_Set task 1_
From the forum thread on friend and family statements for a spouse visa, extract the passage between "was just curious" and "contact details etc?", inclusive.
_Set task 2_
Continue the forum thread on friend and family statements for a spouse visa from the point where it stops.

_Selected excerpt_
# question about friend/family testimonials



## mossyrocks (May 11, 2011)

Hi, we are currently putting together our application for the spouse visa.

was just curious on how friends or family go about writing their testimonials that we are a genuine couple? a short letter stating they know us, that we are an actual couple and a signature or is it more in depth such as where we met, for how long, dates, there contact details etc?

thanks so much


----------



## SarahM (Feb 8, 2011)

Hi there,

First of all they should be using Form 888 for the spouse visa:
http://www.immi.gov.au/allforms/pdf/888.pdf
If you had given just a letter signed by them you would have missed the actually requirement of the visa which is to provide at least two _statutory declarations_, it's a legal document.

On the form it asks two questions:
_1. State how you know the applicant and the applicant's sponsor,
and indicate how often you have been in contact with them_
and,
_2. State whether you believe the relationship of the applicant and
his/her partner to be genuine and continuing, and give your reasons
for your belief_

They should mention any dates they know; for example, I met Sally on the xth of ____, when she came to Australia...I went to their wedding on the xth of ____....

_Stored data_

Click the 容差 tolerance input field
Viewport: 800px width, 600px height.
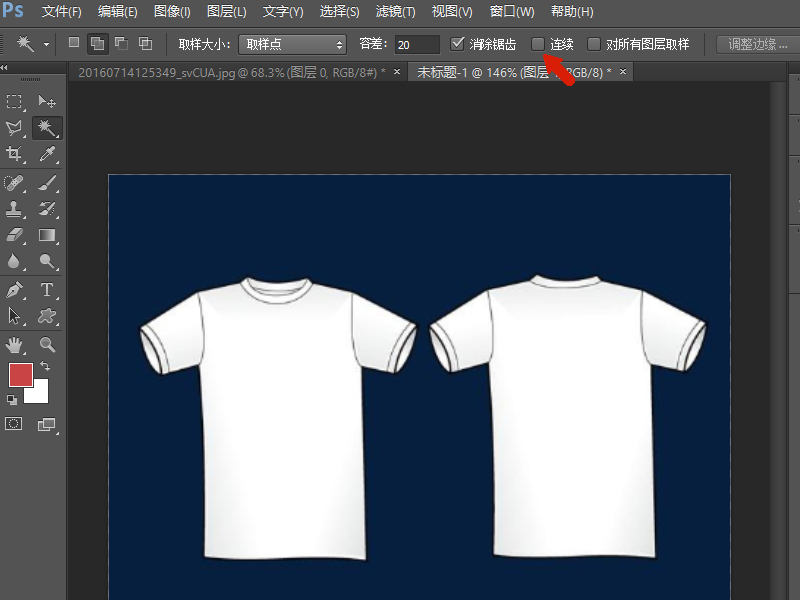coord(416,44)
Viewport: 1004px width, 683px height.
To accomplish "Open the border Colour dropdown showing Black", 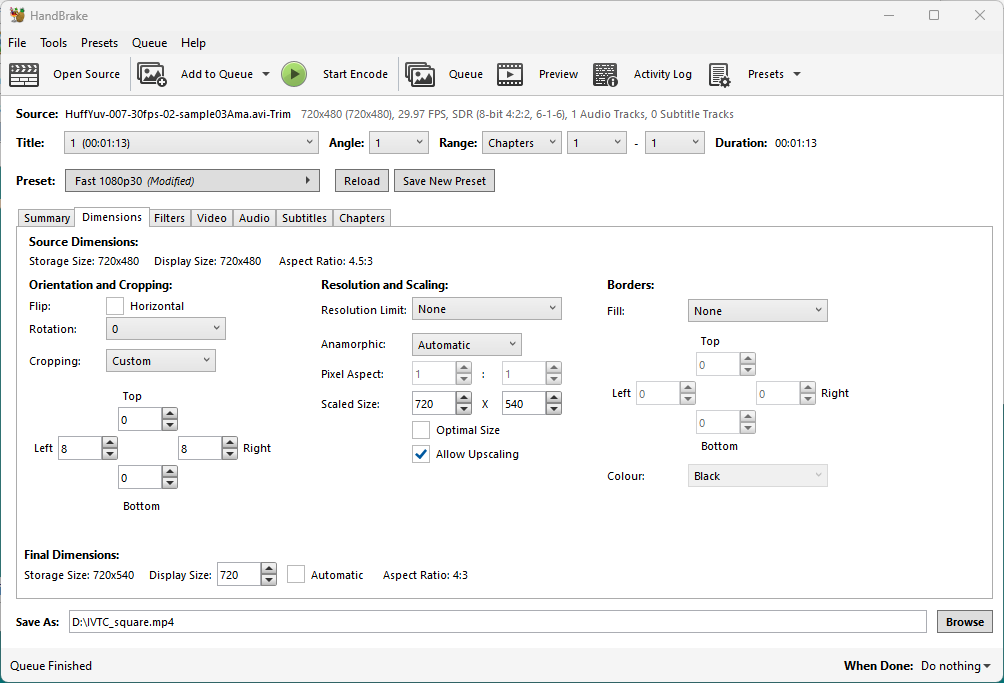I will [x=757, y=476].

---

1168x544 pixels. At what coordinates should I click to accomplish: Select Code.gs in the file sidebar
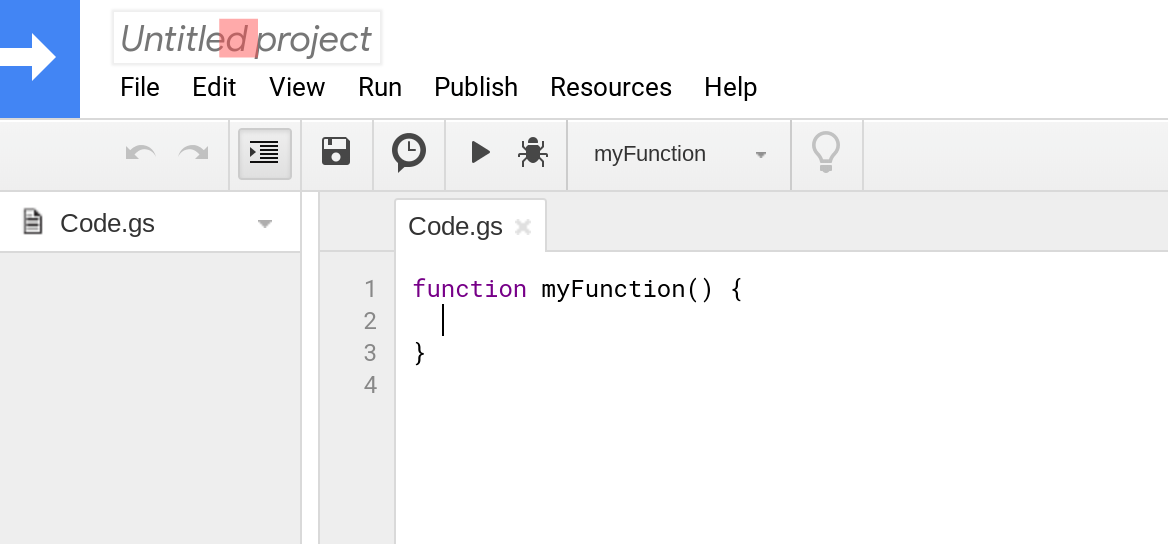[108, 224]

_Task output 1_
was just curious on how friends or family go about writing their testimonials that we are a genuine couple? a short letter stating they know us, that we are an actual couple and a signature or is it more in depth such as where we met, for how long, dates, there contact details etc?

_Task output 2_
If they have more to say, or they want more space, you could get them to use a blank statutory declaration form which is the same thing as long as they address those two questions:
Statutory declarations
In the right hand corner there's a button to download it as a PDF or DOC, the DOC is good because you can type it up in word and print it out.

Detail is good, of course you want them to say genuine, lovely things about you and your partner, but not too long! I wouldn't expect more than one typed-page worth, but even that is a bit much in my opinion. All the best


----------



## whitestarheart (May 27, 2010)

Hi
We had a good cross section of friends that have known me for up to 20 years - I'm 47, sponsoring my Canadian fiance. I think it's a good idea to get someone that's been in your life for a good length of time but is outside your immediate family circle, goes toward the genuine nature of your relationship.
All done on the 888 form - make sure you check the form is filled out properly!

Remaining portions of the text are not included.